## EXERCISE DIRECTIONS
Among the entries below, copy every line that carries the word "computer".
-------- SUPPLIED ENTRIES --------
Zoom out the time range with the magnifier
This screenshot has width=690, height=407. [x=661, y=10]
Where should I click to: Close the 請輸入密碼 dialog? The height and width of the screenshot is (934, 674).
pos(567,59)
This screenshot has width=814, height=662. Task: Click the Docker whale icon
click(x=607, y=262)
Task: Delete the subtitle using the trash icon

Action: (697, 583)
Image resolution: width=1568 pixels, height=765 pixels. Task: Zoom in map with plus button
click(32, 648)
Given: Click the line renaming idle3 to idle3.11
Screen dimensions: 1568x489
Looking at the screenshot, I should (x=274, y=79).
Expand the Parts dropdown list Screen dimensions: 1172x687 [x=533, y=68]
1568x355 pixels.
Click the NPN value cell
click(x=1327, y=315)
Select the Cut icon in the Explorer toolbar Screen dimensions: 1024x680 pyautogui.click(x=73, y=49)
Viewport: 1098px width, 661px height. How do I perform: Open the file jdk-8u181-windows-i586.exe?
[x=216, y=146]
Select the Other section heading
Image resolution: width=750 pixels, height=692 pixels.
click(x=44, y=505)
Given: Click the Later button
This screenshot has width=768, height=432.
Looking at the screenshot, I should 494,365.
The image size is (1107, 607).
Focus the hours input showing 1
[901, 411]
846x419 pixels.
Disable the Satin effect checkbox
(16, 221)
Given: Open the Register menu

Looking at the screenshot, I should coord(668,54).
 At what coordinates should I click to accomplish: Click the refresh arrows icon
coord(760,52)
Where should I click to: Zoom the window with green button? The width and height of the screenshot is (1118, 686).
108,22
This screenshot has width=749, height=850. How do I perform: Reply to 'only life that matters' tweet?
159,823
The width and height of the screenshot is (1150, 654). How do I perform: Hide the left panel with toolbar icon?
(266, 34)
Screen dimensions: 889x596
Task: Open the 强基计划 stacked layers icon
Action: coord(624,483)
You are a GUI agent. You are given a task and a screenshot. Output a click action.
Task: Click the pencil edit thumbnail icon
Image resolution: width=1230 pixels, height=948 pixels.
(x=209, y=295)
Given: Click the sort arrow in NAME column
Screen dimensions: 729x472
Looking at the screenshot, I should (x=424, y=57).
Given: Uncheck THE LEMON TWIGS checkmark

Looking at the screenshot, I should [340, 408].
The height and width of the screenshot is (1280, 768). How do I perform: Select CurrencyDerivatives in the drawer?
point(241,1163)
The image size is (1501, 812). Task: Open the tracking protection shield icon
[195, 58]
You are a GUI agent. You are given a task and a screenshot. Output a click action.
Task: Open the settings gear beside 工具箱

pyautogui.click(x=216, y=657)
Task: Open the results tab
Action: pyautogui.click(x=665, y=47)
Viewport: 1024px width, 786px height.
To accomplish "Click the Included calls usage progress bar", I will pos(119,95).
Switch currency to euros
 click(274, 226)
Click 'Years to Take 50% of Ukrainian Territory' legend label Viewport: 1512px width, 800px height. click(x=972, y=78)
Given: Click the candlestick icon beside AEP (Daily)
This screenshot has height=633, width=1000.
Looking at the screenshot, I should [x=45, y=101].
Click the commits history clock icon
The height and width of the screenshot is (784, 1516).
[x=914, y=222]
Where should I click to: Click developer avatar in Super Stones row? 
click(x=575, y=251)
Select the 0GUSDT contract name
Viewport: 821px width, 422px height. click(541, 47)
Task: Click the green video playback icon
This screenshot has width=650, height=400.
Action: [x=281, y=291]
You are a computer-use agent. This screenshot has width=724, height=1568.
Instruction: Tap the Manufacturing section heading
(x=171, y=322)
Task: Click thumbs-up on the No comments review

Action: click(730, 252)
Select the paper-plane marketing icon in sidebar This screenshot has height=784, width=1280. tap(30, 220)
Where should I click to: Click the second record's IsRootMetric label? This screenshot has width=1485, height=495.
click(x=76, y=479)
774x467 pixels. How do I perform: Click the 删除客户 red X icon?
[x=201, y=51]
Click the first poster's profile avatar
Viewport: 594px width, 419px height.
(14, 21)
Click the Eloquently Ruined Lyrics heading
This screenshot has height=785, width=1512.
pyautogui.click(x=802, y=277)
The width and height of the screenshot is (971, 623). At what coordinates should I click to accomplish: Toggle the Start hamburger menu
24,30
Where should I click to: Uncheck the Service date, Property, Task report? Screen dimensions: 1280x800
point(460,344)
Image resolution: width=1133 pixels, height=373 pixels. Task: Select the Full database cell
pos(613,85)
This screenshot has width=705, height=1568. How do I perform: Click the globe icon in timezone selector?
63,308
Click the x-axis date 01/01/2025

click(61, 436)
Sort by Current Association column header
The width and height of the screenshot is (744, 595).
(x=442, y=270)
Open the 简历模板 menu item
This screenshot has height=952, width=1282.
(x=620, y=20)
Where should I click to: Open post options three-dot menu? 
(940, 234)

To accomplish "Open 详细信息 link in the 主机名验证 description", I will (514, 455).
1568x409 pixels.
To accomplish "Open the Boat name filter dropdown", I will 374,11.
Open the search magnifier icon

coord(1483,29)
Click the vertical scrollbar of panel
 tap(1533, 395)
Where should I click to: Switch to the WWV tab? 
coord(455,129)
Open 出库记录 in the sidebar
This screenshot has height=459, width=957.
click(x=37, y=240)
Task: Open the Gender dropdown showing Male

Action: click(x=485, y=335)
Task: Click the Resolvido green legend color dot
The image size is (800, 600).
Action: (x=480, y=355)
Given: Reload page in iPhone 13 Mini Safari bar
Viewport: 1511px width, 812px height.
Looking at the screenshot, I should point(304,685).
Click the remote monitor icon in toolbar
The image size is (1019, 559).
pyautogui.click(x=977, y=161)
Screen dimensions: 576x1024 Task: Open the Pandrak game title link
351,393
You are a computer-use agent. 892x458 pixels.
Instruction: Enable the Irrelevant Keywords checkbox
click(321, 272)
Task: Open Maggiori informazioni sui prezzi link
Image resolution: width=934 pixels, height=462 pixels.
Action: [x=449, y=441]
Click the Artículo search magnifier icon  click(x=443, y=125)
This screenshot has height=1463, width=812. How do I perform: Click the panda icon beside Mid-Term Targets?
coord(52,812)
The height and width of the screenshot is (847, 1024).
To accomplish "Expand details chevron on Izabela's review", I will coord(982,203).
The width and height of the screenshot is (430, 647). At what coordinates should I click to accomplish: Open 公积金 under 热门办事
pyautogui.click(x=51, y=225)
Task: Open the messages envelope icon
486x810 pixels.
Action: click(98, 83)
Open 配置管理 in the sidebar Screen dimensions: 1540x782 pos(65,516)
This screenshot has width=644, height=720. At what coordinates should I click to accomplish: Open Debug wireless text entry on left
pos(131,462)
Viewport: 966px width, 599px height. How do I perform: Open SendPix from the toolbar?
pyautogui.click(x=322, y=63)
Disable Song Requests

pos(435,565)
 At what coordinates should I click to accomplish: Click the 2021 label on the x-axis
--------
## FINISHED EXERCISE
You are a computer-use agent. This screenshot has width=724, height=1568.
You are a computer-use agent. 892x458 pixels.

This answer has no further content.